Fix SEC-10: add Permissions-Policy header

- Add Permissions-Policy header disabling camera, microphone,
  geolocation, and payment browser features
- Update assertSecurityHeaders test helper to verify the new header

Security: Permissions-Policy restricts browser APIs that this
application does not use, reducing attack surface from content
injection vulnerabilities. No crypto or auth flow changes.

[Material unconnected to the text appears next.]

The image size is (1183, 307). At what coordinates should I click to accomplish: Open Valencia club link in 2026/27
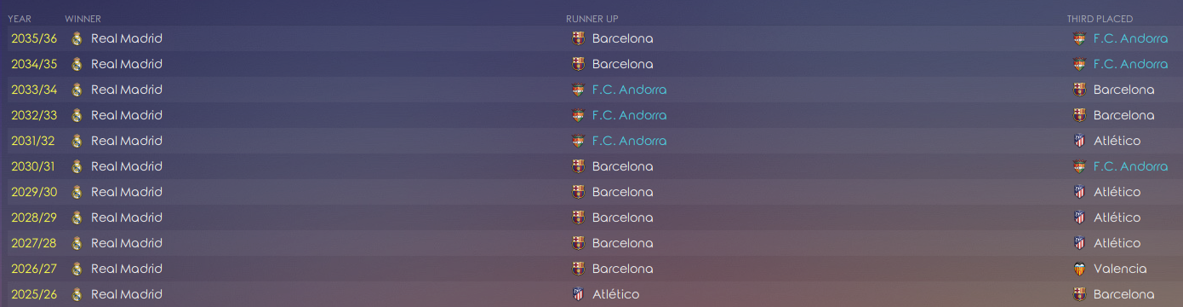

Co-Authored-By: Claude Opus 4.6 <noreply@anthropic.com>

internal/ui/ui.go

@@ -545,6 +545,9 @@ const maxFormBytes = 1 << 20
 //     requests to this origin for two years, preventing TLS-strip on revisit.
 //   - Referrer-Policy: suppresses the Referer header on outbound navigations so
 //     JWTs or session identifiers embedded in URLs are not leaked to third parties.
+//   - Permissions-Policy: disables browser features (camera, microphone,
+//     geolocation, payment) that this application does not use, reducing the
+//     attack surface if a content-injection vulnerability is exploited.
 func securityHeaders(next http.Handler) http.Handler {
 	return http.HandlerFunc(func(w http.ResponseWriter, r *http.Request) {
 		h := w.Header()
@@ -554,6 +557,7 @@ func securityHeaders(next http.Handler) http.Handler {
 		h.Set("X-Frame-Options", "DENY")
 		h.Set("Strict-Transport-Security", "max-age=63072000; includeSubDomains")
 		h.Set("Referrer-Policy", "no-referrer")
+		h.Set("Permissions-Policy", "camera=(), microphone=(), geolocation=(), payment=()")
 		next.ServeHTTP(w, r)
 	})
 }

internal/ui/ui_test.go

@@ -79,6 +79,7 @@ func assertSecurityHeaders(t *testing.T, h http.Header, label string) {
 		{"X-Frame-Options", "DENY"},
 		{"Strict-Transport-Security", "max-age="},
 		{"Referrer-Policy", "no-referrer"},
+		{"Permissions-Policy", "camera=()"},
 	}
 	for _, c := range checks {
 		val := h.Get(c.header)